The lines to copy are those in the records below that hold the word "sidebar".

Data excerpts
• • • •
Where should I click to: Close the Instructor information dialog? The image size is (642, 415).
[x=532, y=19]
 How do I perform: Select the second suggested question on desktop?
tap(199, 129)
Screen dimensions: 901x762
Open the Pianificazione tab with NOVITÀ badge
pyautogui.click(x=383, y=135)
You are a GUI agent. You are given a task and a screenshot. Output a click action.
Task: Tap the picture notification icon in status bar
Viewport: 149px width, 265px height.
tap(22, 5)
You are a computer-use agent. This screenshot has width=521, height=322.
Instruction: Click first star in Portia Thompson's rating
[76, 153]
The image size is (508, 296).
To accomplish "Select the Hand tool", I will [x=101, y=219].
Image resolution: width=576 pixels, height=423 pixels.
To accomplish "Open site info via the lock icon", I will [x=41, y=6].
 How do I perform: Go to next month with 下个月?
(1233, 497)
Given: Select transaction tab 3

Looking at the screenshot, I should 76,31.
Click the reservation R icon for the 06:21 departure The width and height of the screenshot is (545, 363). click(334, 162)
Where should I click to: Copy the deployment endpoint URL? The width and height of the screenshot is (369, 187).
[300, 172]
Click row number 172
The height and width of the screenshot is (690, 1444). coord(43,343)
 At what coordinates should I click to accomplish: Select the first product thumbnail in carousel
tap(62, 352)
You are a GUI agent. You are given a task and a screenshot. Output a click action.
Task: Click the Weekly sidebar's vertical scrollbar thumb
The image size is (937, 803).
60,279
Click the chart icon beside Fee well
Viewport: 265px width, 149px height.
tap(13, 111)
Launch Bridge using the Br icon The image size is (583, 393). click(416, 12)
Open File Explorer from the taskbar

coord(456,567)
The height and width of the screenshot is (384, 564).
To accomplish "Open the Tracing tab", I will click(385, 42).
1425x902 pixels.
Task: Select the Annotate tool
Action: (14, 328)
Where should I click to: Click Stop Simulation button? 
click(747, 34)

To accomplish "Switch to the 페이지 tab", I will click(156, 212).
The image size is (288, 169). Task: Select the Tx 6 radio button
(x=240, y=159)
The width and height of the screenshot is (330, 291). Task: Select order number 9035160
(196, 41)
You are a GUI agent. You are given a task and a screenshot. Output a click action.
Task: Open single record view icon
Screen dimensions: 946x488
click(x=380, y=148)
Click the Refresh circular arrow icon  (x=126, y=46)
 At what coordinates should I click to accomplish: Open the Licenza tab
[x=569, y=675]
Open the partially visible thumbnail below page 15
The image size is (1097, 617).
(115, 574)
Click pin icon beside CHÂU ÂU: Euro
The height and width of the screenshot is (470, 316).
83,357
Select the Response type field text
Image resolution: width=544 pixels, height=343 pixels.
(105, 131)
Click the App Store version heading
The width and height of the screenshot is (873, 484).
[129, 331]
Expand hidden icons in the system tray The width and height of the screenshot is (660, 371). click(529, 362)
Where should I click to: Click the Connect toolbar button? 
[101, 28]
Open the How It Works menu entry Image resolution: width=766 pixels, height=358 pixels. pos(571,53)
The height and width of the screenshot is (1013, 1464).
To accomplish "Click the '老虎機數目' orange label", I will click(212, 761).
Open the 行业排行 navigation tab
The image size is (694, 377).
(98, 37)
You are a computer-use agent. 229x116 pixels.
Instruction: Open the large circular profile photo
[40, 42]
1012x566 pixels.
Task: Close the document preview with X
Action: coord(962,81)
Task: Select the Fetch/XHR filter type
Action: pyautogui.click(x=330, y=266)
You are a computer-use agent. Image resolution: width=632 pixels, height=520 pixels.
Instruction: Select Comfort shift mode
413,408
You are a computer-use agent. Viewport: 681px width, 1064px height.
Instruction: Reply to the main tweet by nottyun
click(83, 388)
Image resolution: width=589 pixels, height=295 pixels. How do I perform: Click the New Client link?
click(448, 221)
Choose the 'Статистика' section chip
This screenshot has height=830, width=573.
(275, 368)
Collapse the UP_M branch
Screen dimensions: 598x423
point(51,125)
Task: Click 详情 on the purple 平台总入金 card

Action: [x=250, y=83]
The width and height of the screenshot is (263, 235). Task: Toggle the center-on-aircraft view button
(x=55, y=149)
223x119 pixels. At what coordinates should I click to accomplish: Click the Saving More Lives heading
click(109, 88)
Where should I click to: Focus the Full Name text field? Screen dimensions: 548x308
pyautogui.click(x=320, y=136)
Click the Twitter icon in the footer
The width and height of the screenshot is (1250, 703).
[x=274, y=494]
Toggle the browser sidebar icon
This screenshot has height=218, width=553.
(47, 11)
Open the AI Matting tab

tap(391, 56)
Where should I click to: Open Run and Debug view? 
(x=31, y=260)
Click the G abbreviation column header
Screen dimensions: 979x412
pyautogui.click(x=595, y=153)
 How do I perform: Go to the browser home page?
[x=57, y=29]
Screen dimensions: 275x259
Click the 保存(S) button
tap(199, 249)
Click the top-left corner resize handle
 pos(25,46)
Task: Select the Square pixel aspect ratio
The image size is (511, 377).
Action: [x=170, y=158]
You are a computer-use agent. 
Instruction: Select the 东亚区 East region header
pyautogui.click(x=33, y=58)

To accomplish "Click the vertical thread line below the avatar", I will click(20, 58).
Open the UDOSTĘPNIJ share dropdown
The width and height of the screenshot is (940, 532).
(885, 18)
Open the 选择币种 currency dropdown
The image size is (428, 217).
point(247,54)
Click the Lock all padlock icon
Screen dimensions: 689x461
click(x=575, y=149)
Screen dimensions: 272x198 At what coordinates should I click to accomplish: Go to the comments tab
• • • •
● **TASK RESULT**:
Task: Click the Weekly sidebar's vertical scrollbar thumb
Toggle the browser sidebar icon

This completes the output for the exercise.